There are two questions here and although I don't disagree with the comments I think the tone could be friendlier and a more helpful response could be given.
(1) The first is a basic question from a beginner who wants to understand the puzzle of sample size determination. We should be honest and admit that it is a perplexing problem and the answer seems almost like circular reasoning.
(2) The second is a simple question with a simple answer.
Let me address (2) first since it is simple. In practice you never know the true variance. What you do is guess at it. This can be done by looking at how the answer changes as the population variance would vary over a range of plausible values. You might find the plausible values through literature on similar studies or through your ownpilot study or you can do a two stage adaptive design where the initial stage is used primarily to determine if you need additional data and if so how much. The first stage of an adaptive design is similar to a pilot study but the statistics behind it and the method of final determination of sample size is more complex.

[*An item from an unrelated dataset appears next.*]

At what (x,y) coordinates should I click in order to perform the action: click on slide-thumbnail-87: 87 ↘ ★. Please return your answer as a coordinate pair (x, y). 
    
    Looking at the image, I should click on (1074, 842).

Now about (1), determining sample size (or a formula for it) when comparing the difference between a hypothesized value of a parameter and the true value involves knowing something called the effect size. That is a normalized difference between the hypothesized value and the true value. But to know that requires knowing the true value. But that was your original problem! You want to find out or get a good estimate of the parameter. If you knew the true value you wouldn't have a problem and hence would not need to take a sample to estimate it. It is natural as a first reaction to see this circular argument that tells you that determining the sample size is impossible.

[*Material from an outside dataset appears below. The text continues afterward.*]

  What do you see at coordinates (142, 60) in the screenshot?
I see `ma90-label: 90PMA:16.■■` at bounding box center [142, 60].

But that is not really so. What you really want to do is specify how big a difference between the hypothesized value and the true value (in terms of effect size) would be large enough for you to want to declare it significant. So you pretend that you have this effect size and see what the probability would be that you would reject the null hypothesis if you have this effect size. This probability will be a function of the sample size and the critical value for your test statistic. The critical value is determined by setting a significance level (aka type I error) for the test. This you can calculate. But it does depend on some unknowns that you have to guess at such as the population standard deviation that we spoke about in the answer to question (2).
This then describes sample size determination for hypothesis testing. a similar thing can be done for confidence intervals where effect size and type I error is replaced by a specified width and a confidence level respectively.